| Passage for review |
When I pray now, even though I still want the answers that I WANT, I thank God for what I have, then leave the rest up to Him.  This is not to say that I don't send up requests....'Cause I send up many, It's just I have given up the control I THOUGHT I had to begin with.

The greatest reason that some prayers go unanswered is because many give-up praying and believing when the answer they expected never arrives, and they were so busy looking for their answer they never heard HIS answer. As long as we have the promise of God’s Word, be patient and persistent - keep believing, and don’t quit, no matter how long it takes! God has a “due season” when He will bring the answer to pass.

Wednesday, April 6, 2011

Rachel's Non-Sedated MRI

Rachel was so proud! No more sedated MRI's! This was a BIG day!

Tuesday, April 5, 2011

Turn it Around Tuesday

Do positive people bug you?  Being married to public speaking coach, I have heard it all.  I think we own every self-help, motivational book out there.  The "Rah-Rah Whoopla" that spews out of the mouths of these multi-millionaires just rubs me the wrong way.

But in the last few years...Especially in the years since my diagnosis of Neurofibromatosis, I have begun to hear what these guys have to say, in a very different way.

I grew up in a very toxic and negative environment, and learned from the best, how to always look at the dark side of things....and assume the worst.

God was a monster, who cursed our family with a dreaded and debilitating "disease" and deserved nothing but blame for inflicting us.  I was taught to hate...and brought up to hide and be ashamed of who I was.

When I would ask questions about what was happening to my older brother, Mike who is severely affected by NF, the response was anger-filled.  My mother didn't want to accept or deal with what was happening to Mike...or to herself.

For me, it felt wrong to always be angry and hateful.  I tried so hard to separate myself from the sewage I was living in.  But being a kid...It didn't work so well for me.

I was wrapped so tightly, and held my anger inside.  Not many know this, but in 8th grade (after a cruel dose of puberty) I swallowed a small handful of sleeping pills, just to make the cruelty of others end.  When I woke up the next morning, I was disappointed....and extremely tired.

| Task requirements |
Rewrite the blog text starting at "The greatest reason" and ending at "answer to pass.", putting "steadfast" in place of "persistent". The items play no part in this work.

| Supplied data |
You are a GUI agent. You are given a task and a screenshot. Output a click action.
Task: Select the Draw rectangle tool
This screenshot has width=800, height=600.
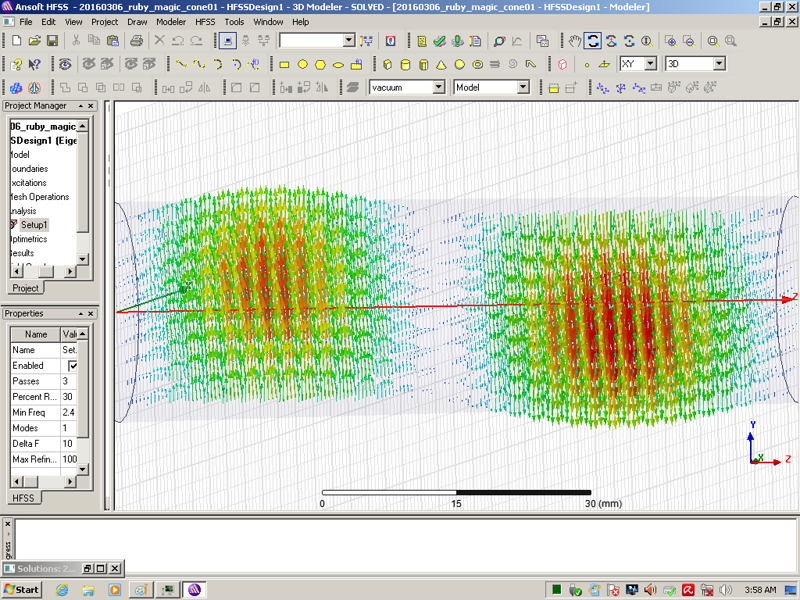(284, 64)
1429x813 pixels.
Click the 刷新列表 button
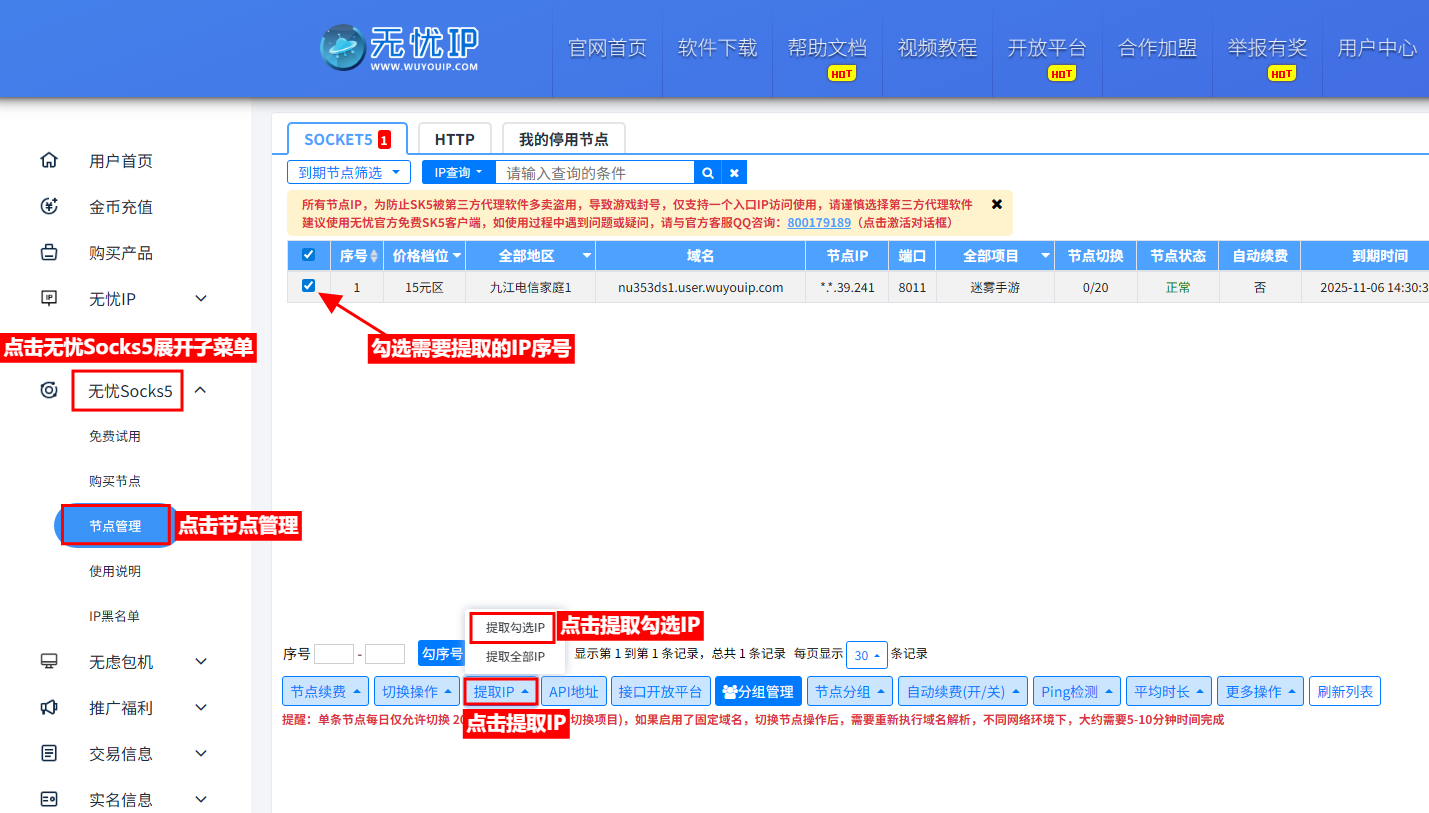(x=1345, y=690)
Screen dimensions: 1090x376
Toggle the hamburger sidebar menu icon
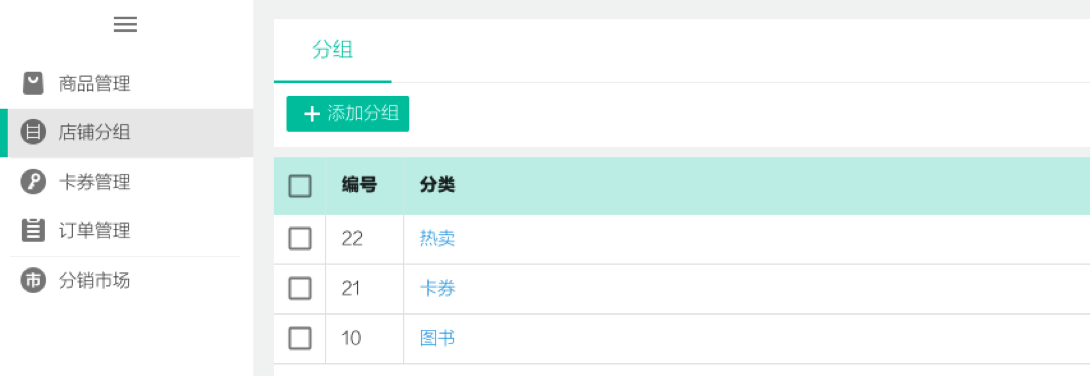click(126, 24)
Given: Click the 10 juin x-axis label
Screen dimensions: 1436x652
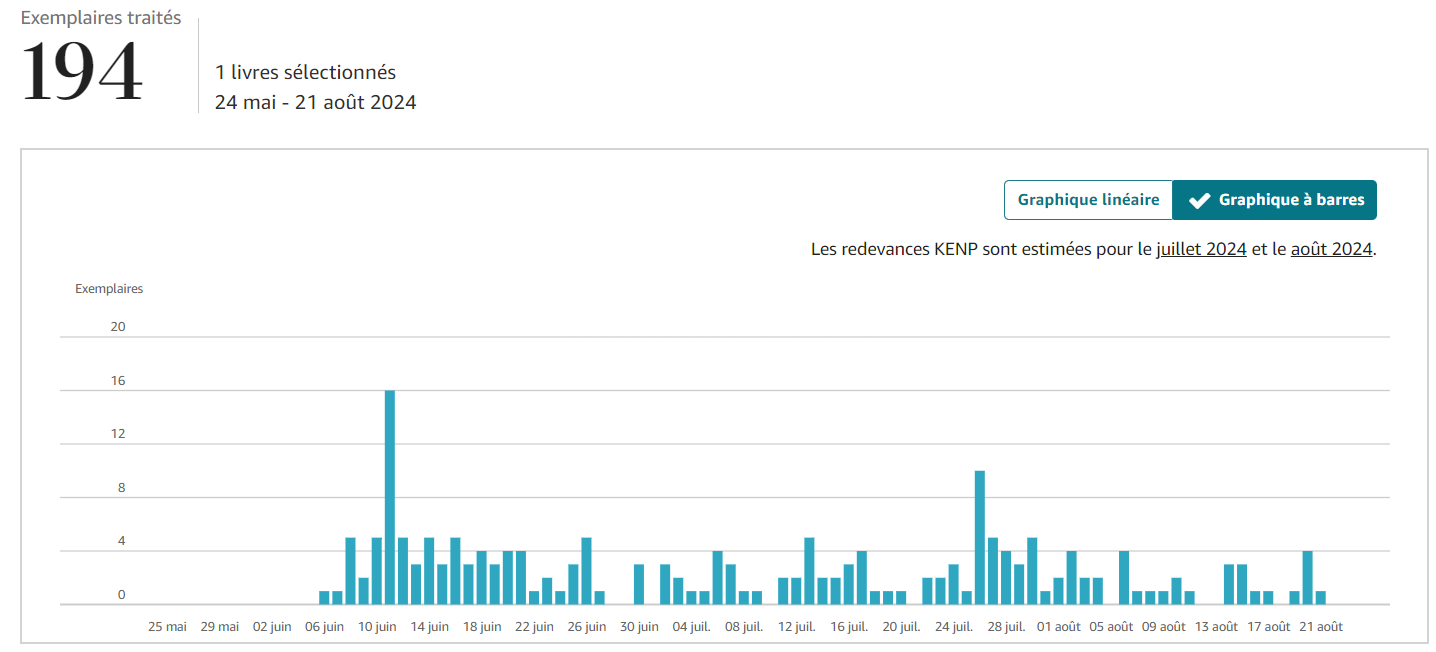Looking at the screenshot, I should [377, 627].

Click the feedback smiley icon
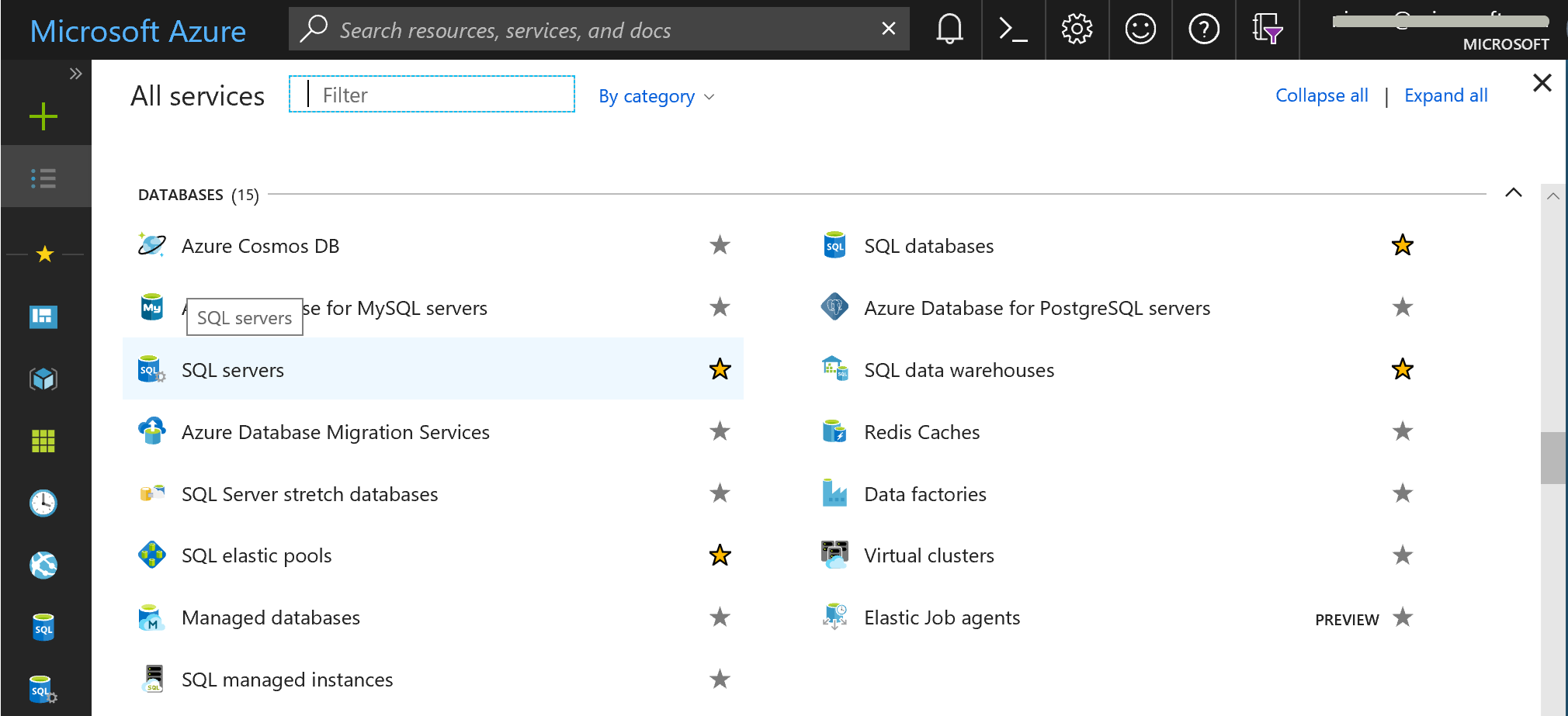pyautogui.click(x=1140, y=30)
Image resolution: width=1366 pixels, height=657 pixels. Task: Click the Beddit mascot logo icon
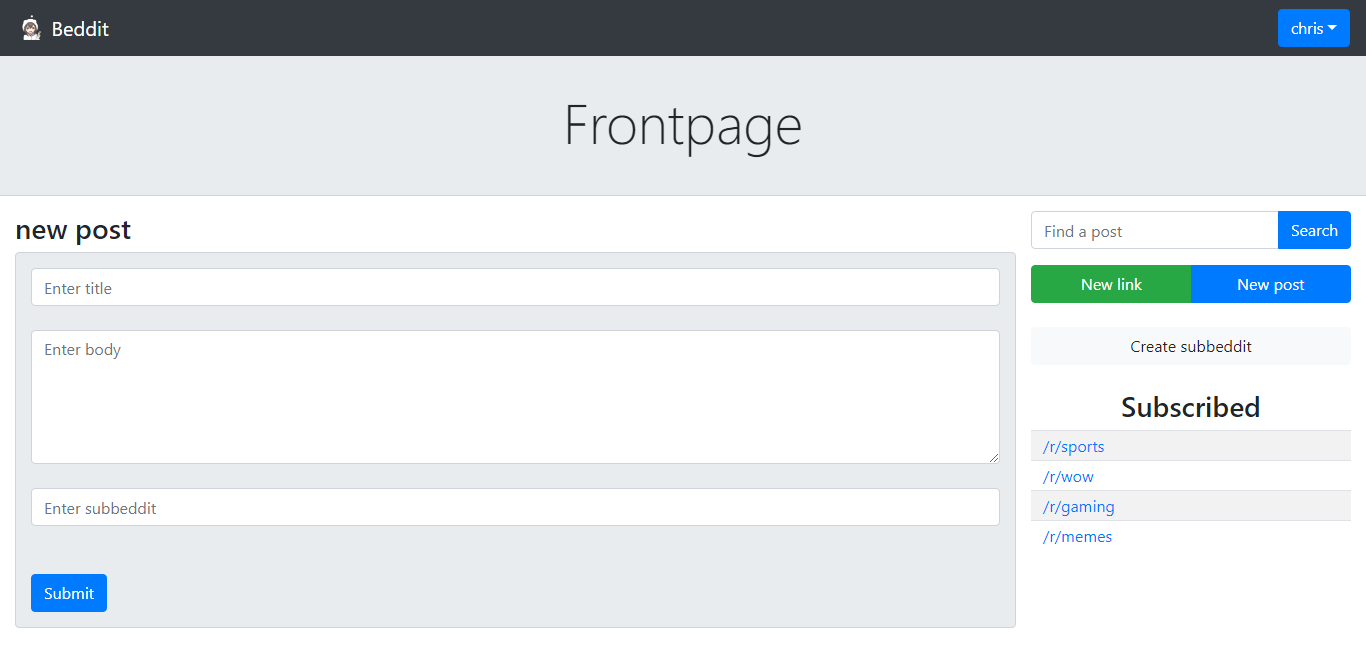[x=31, y=28]
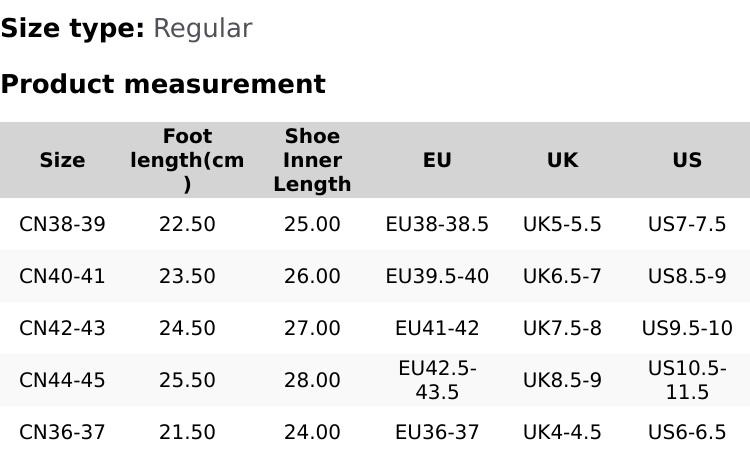Click the EU42.5-43.5 cell
750x458 pixels.
tap(437, 380)
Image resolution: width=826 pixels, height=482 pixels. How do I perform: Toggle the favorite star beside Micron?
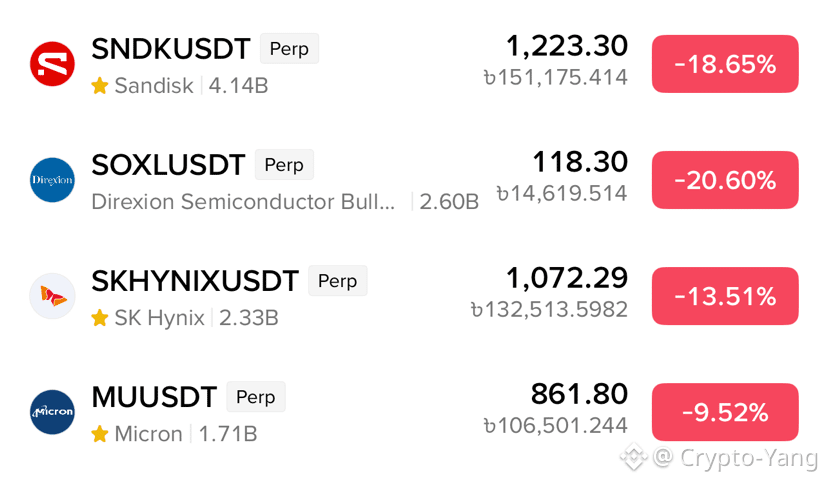[100, 434]
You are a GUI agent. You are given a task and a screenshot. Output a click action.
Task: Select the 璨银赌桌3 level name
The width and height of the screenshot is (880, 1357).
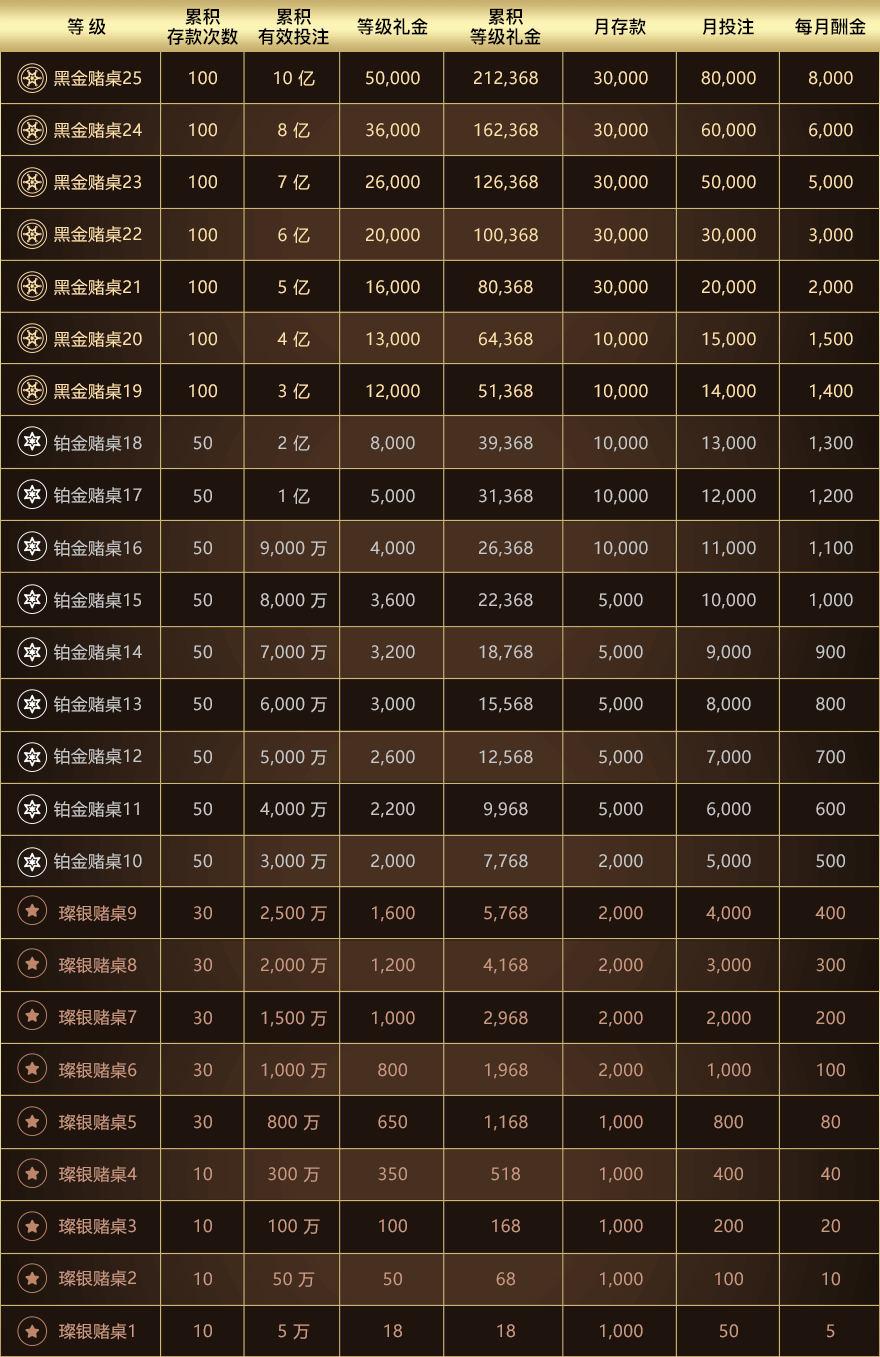point(98,1226)
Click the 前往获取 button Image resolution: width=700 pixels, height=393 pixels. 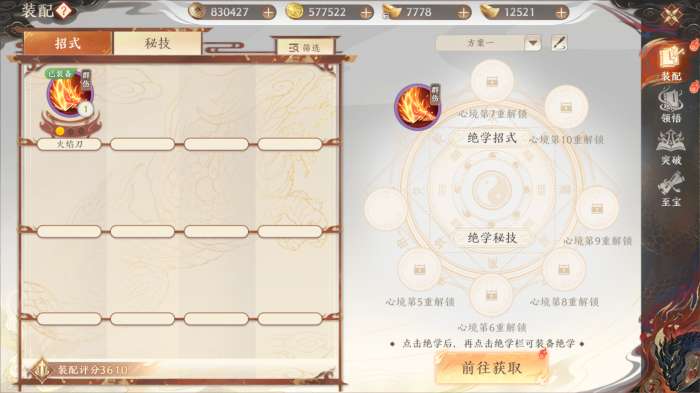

| Solved exercise |
The greatest reason that some prayers go unanswered is because many give-up praying and believing when the answer they expected never arrives, and they were so busy looking for their answer they never heard HIS answer. As long as we have the promise of God’s Word, be patient and steadfast - keep believing, and don’t quit, no matter how long it takes! God has a “due season” when He will bring the answer to pass.